(Dataset entries)
+---+

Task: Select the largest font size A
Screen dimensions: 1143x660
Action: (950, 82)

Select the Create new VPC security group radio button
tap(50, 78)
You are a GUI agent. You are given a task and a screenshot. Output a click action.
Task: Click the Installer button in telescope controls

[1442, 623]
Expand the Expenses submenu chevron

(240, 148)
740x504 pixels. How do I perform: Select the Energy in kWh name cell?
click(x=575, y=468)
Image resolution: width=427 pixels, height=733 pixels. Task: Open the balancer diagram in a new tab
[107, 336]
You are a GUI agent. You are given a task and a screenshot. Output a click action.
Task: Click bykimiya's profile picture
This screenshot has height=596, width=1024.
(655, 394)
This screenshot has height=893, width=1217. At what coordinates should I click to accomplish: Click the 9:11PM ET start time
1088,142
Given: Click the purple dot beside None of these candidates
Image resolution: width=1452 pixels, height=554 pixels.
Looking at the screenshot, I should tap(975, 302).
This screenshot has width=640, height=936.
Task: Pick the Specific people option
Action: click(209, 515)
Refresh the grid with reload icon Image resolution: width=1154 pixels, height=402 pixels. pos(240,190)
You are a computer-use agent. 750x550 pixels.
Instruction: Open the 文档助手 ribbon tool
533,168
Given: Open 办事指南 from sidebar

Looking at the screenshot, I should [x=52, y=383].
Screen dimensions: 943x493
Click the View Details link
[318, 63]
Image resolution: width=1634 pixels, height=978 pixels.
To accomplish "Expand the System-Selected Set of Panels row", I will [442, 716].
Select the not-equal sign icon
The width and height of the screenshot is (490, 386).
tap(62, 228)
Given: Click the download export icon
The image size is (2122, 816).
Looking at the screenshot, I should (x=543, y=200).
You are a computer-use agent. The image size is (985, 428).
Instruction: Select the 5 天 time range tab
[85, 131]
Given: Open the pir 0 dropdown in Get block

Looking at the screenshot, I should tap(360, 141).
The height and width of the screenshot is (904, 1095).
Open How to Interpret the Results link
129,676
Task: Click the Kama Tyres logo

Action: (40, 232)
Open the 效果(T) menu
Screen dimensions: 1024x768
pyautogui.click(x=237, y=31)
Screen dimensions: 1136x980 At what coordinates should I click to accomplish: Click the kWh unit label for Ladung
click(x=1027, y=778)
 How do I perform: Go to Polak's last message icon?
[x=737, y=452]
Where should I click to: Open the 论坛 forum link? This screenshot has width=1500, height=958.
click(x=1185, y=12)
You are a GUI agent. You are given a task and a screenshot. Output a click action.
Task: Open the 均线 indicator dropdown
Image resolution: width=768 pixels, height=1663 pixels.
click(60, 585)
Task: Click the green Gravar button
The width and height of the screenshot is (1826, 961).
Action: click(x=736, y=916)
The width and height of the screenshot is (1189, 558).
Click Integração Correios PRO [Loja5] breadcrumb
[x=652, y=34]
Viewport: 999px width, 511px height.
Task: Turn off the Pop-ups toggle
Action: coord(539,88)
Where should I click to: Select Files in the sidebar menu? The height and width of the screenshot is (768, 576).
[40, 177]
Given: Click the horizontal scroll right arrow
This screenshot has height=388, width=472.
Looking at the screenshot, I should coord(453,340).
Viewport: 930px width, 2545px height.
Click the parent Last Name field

+---+

Activity: Only the count is needed: the number of lines in the data that include the word "computer".

Solution to this exercise: 2